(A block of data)
- - - - - - -

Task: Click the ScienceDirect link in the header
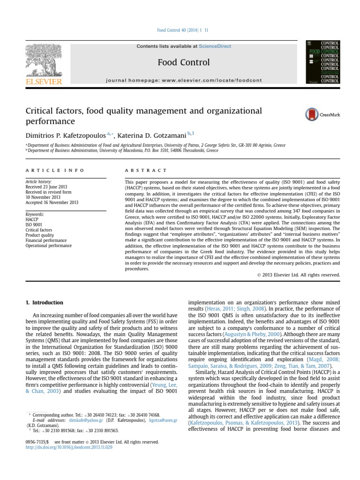click(215, 46)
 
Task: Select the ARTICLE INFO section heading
click(55, 170)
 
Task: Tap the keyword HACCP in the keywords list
click(32, 219)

- - - - - - -

## SET PROBLEM
Output every line of the listing above exactly, leaving the picture out of your answer.

## OUTPUT
Task: Click the ScienceDirect link in the header
click(215, 46)
 
Task: Select the ARTICLE INFO section heading
click(55, 170)
 
Task: Tap the keyword HACCP in the keywords list
click(32, 219)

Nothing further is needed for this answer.